─── PROVIDED ENTRIES
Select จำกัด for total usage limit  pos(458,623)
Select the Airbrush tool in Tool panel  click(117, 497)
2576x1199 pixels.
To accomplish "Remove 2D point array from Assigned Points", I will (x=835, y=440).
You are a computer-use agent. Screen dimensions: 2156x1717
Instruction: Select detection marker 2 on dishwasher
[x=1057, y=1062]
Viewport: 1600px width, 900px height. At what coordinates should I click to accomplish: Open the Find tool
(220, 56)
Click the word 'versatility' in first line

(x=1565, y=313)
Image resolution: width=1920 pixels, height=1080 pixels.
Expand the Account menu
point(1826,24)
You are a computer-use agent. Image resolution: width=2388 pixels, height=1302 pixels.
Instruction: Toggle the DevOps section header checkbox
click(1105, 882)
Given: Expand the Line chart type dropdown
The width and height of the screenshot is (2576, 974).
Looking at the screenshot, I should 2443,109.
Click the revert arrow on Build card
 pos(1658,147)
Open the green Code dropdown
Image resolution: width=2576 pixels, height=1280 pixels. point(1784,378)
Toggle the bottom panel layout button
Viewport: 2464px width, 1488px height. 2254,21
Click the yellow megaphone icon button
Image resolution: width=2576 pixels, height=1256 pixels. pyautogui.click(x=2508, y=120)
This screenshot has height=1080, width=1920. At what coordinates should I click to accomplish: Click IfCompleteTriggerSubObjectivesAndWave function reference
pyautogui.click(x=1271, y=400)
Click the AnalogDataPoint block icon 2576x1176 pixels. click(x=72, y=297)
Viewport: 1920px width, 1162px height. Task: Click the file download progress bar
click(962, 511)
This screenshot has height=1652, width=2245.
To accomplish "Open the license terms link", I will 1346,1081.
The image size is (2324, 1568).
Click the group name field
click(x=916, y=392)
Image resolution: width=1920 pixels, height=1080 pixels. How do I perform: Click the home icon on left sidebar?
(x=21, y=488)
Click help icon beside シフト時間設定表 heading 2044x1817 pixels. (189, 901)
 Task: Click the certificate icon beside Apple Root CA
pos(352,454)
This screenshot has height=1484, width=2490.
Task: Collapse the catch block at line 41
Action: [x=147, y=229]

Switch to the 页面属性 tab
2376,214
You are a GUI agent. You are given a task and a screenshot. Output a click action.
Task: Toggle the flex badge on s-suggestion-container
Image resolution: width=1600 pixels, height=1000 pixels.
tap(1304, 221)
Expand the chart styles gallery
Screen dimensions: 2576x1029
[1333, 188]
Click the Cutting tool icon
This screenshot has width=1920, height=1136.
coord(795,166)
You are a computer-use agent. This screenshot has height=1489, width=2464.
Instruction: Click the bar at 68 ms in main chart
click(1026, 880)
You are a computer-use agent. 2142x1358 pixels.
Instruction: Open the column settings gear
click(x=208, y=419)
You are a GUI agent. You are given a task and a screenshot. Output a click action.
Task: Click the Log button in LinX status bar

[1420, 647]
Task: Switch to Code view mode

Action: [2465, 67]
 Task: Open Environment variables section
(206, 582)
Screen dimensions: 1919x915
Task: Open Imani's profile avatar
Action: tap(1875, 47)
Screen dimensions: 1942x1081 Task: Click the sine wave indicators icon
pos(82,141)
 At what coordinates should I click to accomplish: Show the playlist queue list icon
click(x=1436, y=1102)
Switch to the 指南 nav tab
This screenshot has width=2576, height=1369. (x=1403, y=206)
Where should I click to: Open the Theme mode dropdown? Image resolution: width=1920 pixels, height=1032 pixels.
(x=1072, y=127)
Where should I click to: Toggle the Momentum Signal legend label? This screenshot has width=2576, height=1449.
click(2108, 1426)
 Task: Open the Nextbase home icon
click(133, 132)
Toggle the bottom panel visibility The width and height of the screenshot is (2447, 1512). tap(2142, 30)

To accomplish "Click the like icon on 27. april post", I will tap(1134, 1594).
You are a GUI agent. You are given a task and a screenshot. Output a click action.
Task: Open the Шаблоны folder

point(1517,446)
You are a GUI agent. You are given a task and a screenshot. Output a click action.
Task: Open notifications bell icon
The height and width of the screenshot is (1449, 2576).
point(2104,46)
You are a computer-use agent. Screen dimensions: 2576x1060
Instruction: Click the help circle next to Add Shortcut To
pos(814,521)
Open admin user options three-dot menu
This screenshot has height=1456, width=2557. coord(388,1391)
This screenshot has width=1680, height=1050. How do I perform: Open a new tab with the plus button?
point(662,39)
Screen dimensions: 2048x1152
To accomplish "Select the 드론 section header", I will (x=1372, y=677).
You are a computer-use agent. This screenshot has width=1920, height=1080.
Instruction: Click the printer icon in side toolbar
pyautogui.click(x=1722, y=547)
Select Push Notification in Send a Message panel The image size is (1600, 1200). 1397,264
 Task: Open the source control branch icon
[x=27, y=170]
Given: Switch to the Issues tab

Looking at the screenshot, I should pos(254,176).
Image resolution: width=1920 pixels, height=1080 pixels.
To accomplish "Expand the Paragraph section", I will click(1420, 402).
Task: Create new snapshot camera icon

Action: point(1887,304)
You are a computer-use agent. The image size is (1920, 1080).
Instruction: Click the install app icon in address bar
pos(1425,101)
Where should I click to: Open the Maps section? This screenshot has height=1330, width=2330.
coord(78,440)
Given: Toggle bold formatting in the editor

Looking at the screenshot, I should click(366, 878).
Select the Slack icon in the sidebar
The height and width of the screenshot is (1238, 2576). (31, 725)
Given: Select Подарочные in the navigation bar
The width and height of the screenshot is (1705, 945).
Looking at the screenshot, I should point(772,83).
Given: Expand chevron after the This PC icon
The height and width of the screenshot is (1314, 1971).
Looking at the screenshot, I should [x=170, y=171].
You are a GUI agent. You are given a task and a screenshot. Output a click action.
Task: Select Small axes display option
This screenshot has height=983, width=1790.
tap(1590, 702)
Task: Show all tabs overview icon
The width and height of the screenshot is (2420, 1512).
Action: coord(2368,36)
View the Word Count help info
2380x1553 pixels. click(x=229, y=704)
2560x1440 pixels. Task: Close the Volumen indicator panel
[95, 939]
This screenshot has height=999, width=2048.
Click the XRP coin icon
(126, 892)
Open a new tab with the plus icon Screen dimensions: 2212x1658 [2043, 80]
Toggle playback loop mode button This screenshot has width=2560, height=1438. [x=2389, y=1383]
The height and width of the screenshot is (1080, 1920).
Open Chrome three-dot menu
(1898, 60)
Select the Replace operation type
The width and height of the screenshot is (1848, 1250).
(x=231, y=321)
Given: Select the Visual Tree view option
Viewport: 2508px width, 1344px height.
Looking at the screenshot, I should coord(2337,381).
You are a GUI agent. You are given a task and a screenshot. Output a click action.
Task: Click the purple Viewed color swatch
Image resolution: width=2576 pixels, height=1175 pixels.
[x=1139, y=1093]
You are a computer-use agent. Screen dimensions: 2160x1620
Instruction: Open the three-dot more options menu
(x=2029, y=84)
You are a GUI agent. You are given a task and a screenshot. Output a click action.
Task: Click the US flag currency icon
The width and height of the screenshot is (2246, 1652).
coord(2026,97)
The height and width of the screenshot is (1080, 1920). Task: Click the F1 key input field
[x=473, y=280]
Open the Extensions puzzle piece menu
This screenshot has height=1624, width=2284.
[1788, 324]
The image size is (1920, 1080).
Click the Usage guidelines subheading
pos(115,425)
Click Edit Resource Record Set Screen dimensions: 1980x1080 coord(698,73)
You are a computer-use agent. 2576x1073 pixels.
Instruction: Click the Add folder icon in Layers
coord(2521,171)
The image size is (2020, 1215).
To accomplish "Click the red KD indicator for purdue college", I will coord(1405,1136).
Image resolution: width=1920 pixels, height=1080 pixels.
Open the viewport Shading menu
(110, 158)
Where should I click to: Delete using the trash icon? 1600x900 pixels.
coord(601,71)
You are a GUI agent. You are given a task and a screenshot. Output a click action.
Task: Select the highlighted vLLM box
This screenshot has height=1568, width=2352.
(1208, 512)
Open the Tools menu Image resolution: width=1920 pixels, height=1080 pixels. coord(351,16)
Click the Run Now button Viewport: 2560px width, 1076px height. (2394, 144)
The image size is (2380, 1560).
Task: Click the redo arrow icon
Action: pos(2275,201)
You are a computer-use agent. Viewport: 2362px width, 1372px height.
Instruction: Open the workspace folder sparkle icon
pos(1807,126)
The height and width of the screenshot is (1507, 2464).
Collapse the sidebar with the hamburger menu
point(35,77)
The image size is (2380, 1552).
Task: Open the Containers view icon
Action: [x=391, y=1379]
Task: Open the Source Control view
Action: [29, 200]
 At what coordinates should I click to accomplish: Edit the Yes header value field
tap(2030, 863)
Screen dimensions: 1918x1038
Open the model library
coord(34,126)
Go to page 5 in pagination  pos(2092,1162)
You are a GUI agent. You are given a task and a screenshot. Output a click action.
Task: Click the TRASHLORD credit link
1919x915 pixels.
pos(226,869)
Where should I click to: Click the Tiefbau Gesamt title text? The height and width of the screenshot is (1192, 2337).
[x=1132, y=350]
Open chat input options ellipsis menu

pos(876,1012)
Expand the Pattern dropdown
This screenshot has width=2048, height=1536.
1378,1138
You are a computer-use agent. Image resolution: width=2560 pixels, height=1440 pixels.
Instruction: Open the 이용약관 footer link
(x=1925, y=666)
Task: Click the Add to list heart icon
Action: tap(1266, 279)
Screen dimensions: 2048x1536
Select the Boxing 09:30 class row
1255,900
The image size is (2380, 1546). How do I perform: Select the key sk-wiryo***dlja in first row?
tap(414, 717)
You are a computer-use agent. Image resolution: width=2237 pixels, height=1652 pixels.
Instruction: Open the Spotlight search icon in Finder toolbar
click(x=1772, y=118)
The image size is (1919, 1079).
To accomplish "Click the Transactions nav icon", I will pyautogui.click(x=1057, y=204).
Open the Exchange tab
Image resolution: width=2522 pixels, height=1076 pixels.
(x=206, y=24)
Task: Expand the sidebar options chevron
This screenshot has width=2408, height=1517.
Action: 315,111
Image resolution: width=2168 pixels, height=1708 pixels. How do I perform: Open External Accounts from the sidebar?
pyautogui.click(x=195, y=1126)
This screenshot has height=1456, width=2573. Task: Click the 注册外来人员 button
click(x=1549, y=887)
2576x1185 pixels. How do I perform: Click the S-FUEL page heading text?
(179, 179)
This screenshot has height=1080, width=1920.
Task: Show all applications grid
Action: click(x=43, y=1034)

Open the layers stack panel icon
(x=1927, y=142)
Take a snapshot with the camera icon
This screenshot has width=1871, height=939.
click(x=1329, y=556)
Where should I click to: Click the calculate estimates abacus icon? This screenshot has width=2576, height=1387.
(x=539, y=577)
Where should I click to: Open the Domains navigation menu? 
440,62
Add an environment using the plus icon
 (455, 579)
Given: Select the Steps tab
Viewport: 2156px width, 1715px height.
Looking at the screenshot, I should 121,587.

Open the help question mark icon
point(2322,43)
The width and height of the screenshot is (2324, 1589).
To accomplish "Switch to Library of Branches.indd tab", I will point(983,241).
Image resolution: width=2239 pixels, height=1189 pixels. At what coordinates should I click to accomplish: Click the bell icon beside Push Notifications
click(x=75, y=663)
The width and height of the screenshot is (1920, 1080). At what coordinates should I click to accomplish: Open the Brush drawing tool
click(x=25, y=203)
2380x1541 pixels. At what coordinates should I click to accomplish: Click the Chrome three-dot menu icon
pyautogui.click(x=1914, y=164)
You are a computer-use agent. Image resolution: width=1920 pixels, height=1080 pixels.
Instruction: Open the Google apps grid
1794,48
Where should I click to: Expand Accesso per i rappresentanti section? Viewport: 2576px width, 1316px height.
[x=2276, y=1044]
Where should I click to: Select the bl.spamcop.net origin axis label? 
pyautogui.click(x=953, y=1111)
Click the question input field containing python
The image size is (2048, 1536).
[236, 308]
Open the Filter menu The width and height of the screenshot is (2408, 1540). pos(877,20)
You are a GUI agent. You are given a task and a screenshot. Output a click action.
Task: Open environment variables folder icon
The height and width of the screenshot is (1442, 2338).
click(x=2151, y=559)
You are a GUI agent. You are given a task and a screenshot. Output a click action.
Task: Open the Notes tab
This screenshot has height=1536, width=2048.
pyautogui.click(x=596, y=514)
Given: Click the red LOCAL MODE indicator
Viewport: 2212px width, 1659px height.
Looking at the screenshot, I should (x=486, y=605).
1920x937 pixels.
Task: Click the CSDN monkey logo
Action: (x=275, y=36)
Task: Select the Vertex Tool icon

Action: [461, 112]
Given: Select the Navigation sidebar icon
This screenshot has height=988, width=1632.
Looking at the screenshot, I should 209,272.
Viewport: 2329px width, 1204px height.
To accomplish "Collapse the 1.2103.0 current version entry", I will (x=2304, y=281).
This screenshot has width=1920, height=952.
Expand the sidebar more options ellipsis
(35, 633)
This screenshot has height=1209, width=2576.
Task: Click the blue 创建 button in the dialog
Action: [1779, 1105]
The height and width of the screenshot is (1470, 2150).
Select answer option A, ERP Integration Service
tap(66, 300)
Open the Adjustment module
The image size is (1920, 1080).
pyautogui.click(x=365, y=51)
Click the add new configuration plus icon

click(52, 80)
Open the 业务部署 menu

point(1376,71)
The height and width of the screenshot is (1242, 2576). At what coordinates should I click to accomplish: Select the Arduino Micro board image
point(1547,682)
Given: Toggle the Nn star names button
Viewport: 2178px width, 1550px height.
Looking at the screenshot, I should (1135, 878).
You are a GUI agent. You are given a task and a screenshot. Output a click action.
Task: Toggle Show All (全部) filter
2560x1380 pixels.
──────
§ REQUIRED WORK
The required output is the exact sequence of lines from the one containing "Task: Toggle Show All (全部) filter" through the end of the listing, both endpoints included.

§ EXERCISE OUTPUT
Task: Toggle Show All (全部) filter
2560x1380 pixels.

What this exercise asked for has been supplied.